*Requirement*
Please print the listing lines again without any changes, starting with the line containing "coordinates (62, 519)." and ending with the line containing "price-label: 1134 is", both of those lines included.

*Extracted records*
________________________________________
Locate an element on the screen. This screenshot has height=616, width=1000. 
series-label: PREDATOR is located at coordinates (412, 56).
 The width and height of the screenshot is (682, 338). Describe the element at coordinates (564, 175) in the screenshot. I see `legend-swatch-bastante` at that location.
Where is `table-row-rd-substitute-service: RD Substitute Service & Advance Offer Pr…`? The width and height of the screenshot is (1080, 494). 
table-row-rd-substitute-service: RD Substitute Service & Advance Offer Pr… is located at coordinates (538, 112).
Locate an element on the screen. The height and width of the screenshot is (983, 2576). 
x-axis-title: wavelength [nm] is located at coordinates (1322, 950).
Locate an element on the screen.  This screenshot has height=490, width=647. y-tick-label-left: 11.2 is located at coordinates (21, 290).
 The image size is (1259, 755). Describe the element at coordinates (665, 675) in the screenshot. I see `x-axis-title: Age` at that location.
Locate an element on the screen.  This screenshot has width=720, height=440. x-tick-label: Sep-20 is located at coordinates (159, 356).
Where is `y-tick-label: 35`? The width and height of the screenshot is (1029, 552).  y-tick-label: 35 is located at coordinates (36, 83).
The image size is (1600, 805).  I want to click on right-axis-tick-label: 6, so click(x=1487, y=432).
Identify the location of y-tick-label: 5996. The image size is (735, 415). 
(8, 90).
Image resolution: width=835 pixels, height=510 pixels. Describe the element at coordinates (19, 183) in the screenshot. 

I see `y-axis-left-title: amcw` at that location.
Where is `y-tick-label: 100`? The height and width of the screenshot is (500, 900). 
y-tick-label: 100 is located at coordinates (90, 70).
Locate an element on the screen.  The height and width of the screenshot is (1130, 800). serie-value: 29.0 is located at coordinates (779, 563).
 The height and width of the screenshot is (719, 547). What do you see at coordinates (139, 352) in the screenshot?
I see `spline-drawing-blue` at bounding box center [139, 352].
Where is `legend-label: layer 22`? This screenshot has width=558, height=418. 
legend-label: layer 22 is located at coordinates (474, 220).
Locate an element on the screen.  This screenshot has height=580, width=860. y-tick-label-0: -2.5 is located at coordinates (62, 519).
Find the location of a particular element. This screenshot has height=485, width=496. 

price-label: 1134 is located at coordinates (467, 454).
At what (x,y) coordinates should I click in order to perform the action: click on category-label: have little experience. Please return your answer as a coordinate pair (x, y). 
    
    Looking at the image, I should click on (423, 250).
________________________________________
*Result of this exercise*
Locate an element on the screen.  This screenshot has height=580, width=860. y-tick-label-0: -2.5 is located at coordinates (62, 519).
Find the location of a particular element. This screenshot has height=485, width=496. 

price-label: 1134 is located at coordinates (467, 454).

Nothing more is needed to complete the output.